Particles flowing along with water largely affect safe drinking water, irrigation, aquatic life preservation and hydropower
generation. This research describes activities that lead to development of fluvial particle characterization that includes
detection of biological and non-biological particles and shape characterization using Image Processing and Artificial
Neural Network (ANN).
Fluvial particles are characterized based on multi spectral images processing using ANN. Images of wavelength of
630nm and 670nm are taken as most distinctive characterizing properties of biological and non-biological particles found
in Bagmati River of Nepal. The samples were collected at pre-monsoon, monsoon and post-monsoon seasons. Random
samples were selected and multi spectral images are processed using MATLAB 6.5. Thirty matrices were built from
each sample. The obtained data of 42 rows and 60columns were taken as input training with an output matrix of 42 rows
and 2 columns. Neural Network of Perceptron model was created using a transfer function. The system was first
validated and later on tested at 18 different strategic locations of Bagmati River of Kathmandu Valley, Nepal. This
network classified biological and non biological particles.
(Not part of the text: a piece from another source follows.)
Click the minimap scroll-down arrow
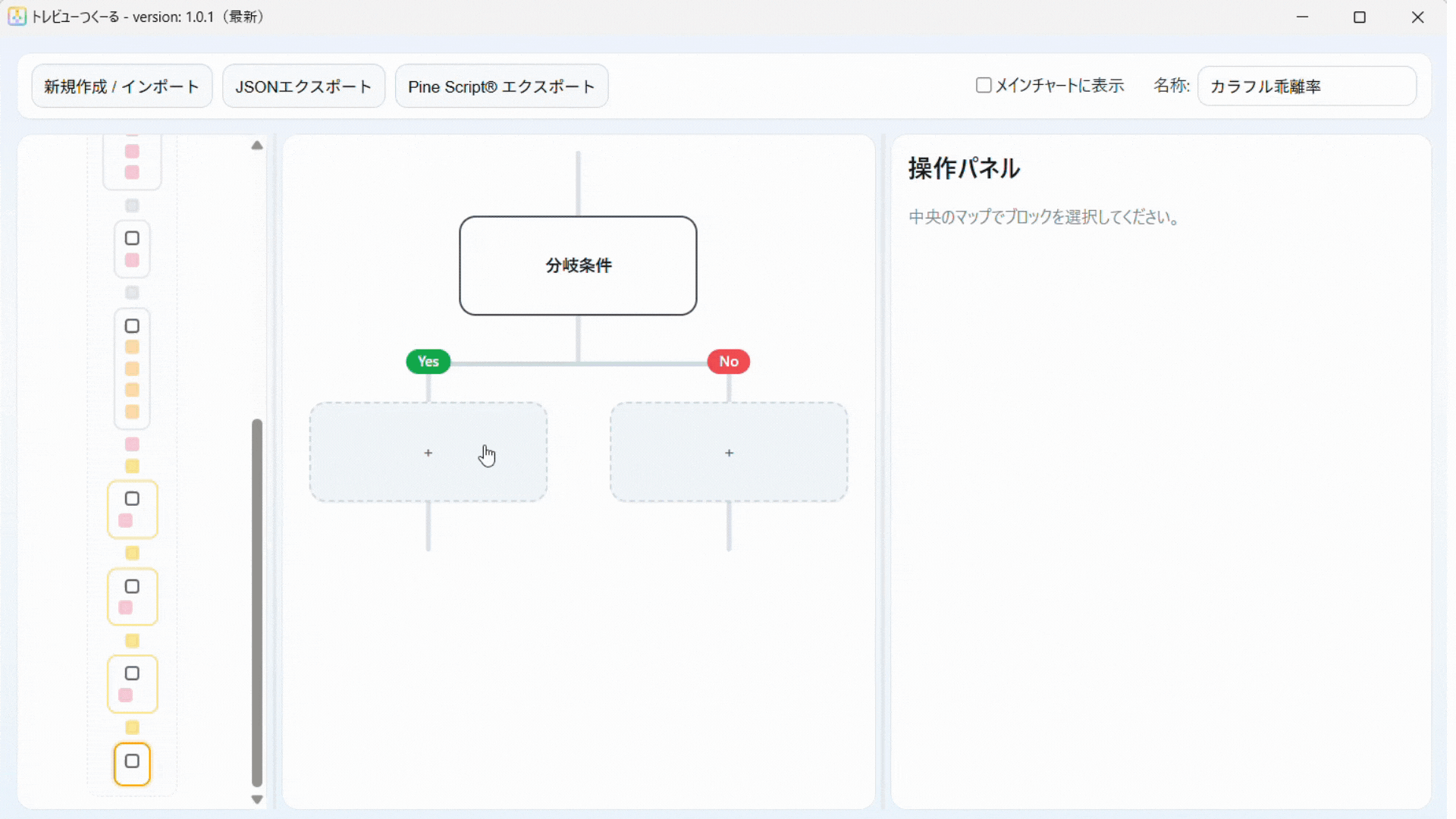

Development of new non-destructive technique to characterize biological and non-biological particles from fluvial
sample in a real time has a significance breakthrough. This applied research method and outcome is an attractive model
for real time monitoring of particles and has many applications that can throw a significant outlet to many researches and
for effective utilization of water resources. It opened a new horizon of opportunities for basic and applied research at
Kathmandu University in Nepal.